### TASK DATA ###

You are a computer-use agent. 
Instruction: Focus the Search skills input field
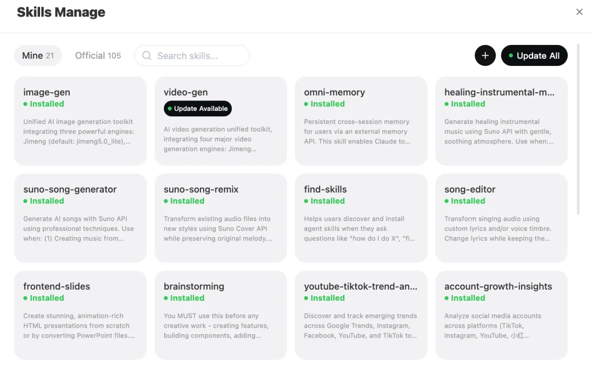(x=192, y=55)
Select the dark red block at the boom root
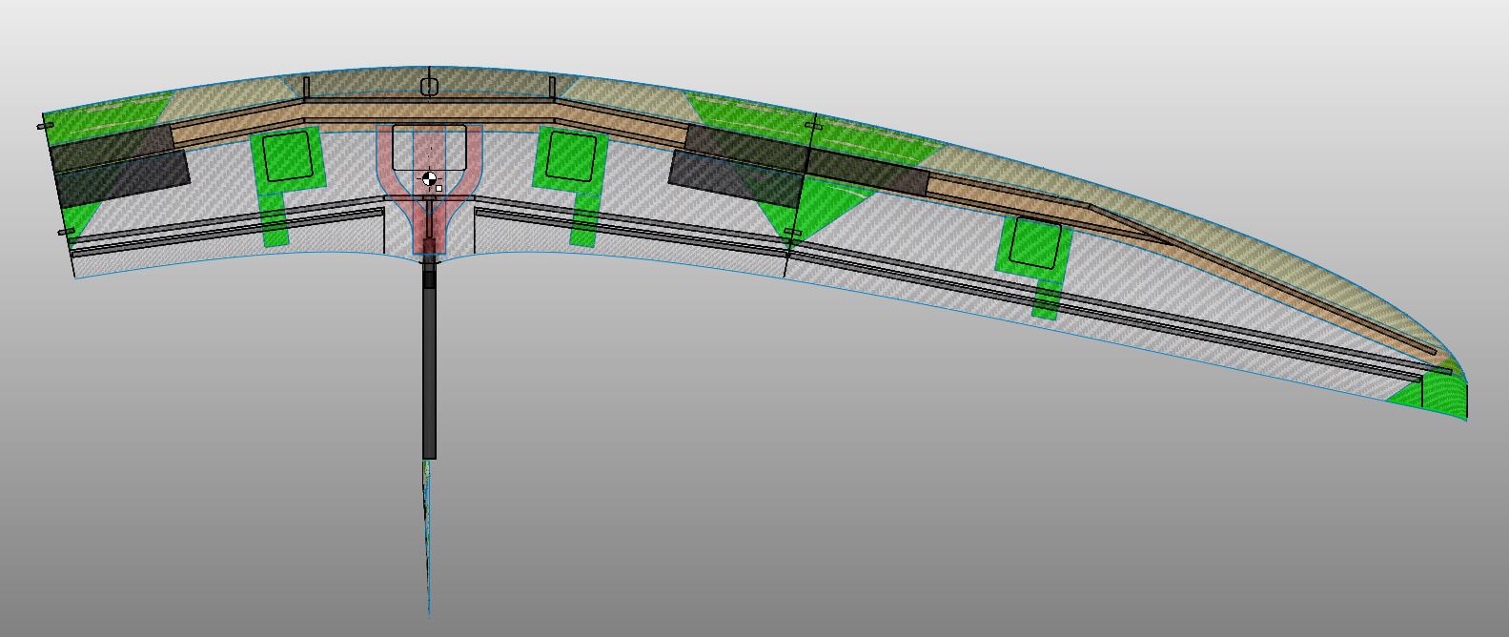This screenshot has height=637, width=1509. (x=428, y=246)
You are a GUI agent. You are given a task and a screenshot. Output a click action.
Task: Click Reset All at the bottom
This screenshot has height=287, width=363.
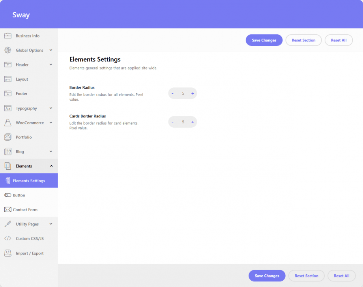[x=339, y=40]
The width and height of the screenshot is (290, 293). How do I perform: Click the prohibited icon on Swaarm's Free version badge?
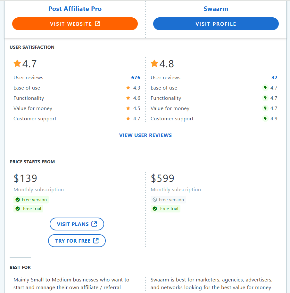tap(155, 199)
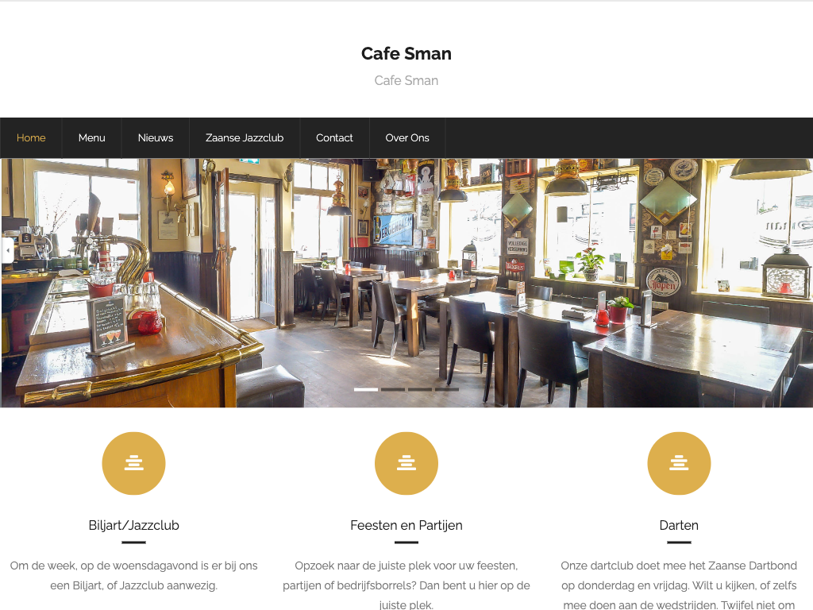
Task: Click the Biljart/Jazzclub heading
Action: [133, 526]
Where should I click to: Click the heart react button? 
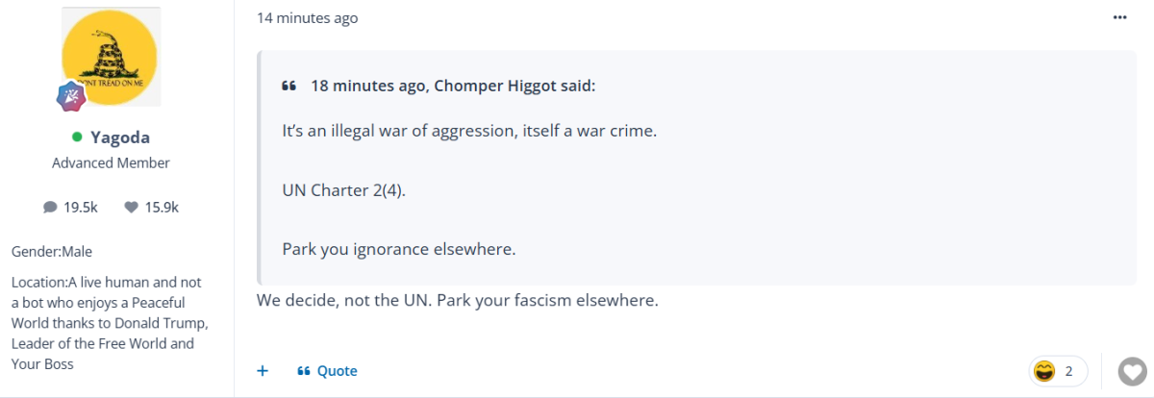click(x=1133, y=370)
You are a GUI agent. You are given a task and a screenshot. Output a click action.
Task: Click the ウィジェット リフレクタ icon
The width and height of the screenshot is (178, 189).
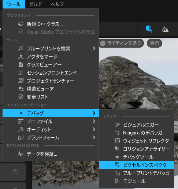pyautogui.click(x=117, y=141)
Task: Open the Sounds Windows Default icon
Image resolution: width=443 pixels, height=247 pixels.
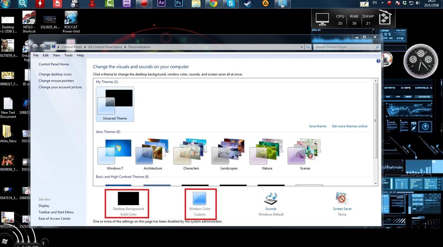Action: pos(271,199)
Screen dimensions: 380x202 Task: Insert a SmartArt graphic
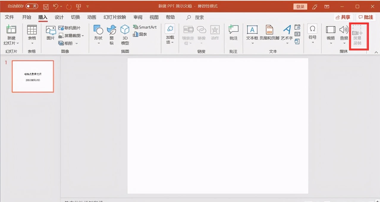click(x=145, y=27)
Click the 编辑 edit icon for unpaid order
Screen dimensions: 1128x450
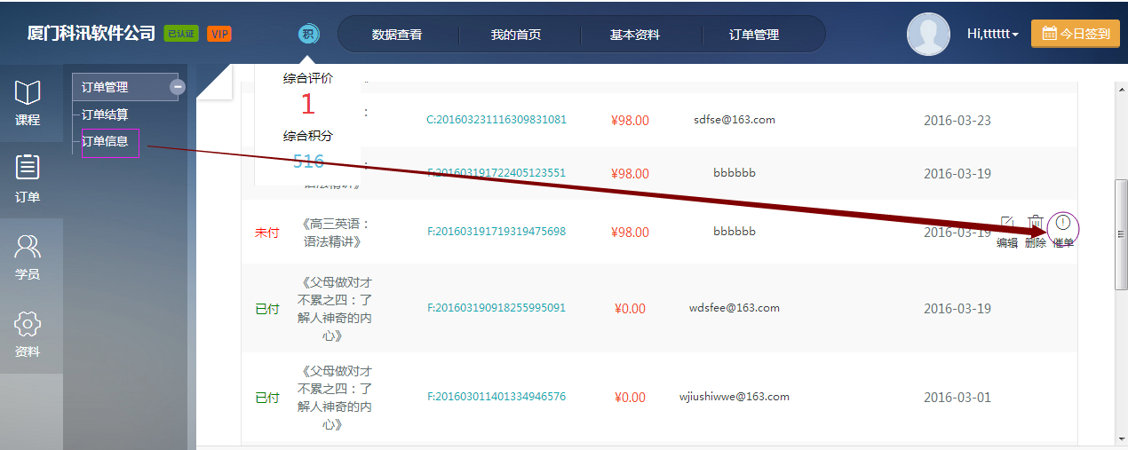[x=1007, y=223]
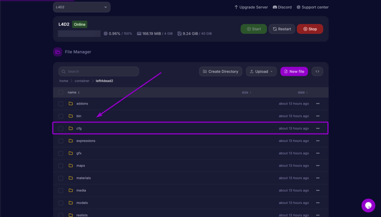Click the purple New file button

tap(294, 71)
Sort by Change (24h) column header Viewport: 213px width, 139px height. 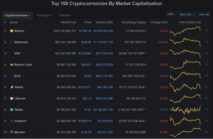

###

TASK TO CARRY OUT — Replicate the material above verbatim; images stay out of the copy.

ANSWER TO THE EXERCISE —
You are a computer-use agent. 
Instruction: Focus the Search skills input field
(x=192, y=55)
Select the dark red block at the boom root
This screenshot has height=637, width=1509. (x=428, y=246)
You are a GUI agent. You are given a task and a screenshot. Output a click action.
Task: Click Reset All at the bottom
This screenshot has height=287, width=363.
[x=339, y=40]
The width and height of the screenshot is (290, 293). How do I perform: Click the prohibited icon on Swaarm's Free version badge?
tap(155, 199)
Task: Click the Biljart/Jazzclub heading
Action: [133, 526]
Where should I click to: Click the heart react button? 
click(x=1133, y=370)
You are a GUI agent. You are given a task and a screenshot. Output a click action.
Task: Click the ウィジェット リフレクタ icon
The width and height of the screenshot is (178, 189).
pyautogui.click(x=117, y=141)
Task: Open the Sounds Windows Default icon
Image resolution: width=443 pixels, height=247 pixels.
Action: pos(271,199)
Screen dimensions: 380x202 Task: Insert a SmartArt graphic
click(x=145, y=27)
Click the 编辑 edit icon for unpaid order
Screen dimensions: 1128x450
[x=1007, y=223]
Click the purple New file button

tap(294, 71)
Sort by Change (24h) column header Viewport: 213px width, 139px height. 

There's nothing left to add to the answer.